As deputy drug czar for the Blair
government, Mike Trace oversaw
the expansion of today’s drug and alcohol
treatment system. In the fourth of his series of
articles, he gives his personal view of the
successes and failures of the past 20 years, and
the challenges the sector now faces.
I
n my last article, I offered to make some
suggestions on how the drug and alcohol
treatment sector can respond to the current
‘perfect storm’ of increasing demand and
reducing resources.

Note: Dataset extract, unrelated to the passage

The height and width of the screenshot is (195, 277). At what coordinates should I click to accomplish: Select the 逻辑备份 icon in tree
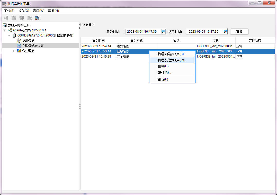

In a situation where there
is insufficient political support, at central or
local government, for a big increase in resources for
treatment, we have to find ways of achieving better
outcomes for less funding.
The first thing we need to do is get much better at
focusing the available resources on delivering the
outcomes that matter. This is a challenge to the
commissioning and procurement system. Start by
defining the desired outcomes much more clearly –
the ones that matter to our clients and the community
(and therefore politicians) are reductions in drug-
related deaths, infections and offending; and increases
in purposeful activity, secure accommodation – and
family stability.
Each of these are definable and measurable but, 20
years after we established our national treatment
system, these outcomes are not routinely reported on in
national data systems, few commissioning decisions are
based on evidence of their achievement, and few
providers bother to conduct research on their
achievements against them. I thought we would by
now have developed a clear bank of evidence on the
extent to which local treatment systems achieved these
outcomes and the extent to which individual providers
or models of service deliver the desired results.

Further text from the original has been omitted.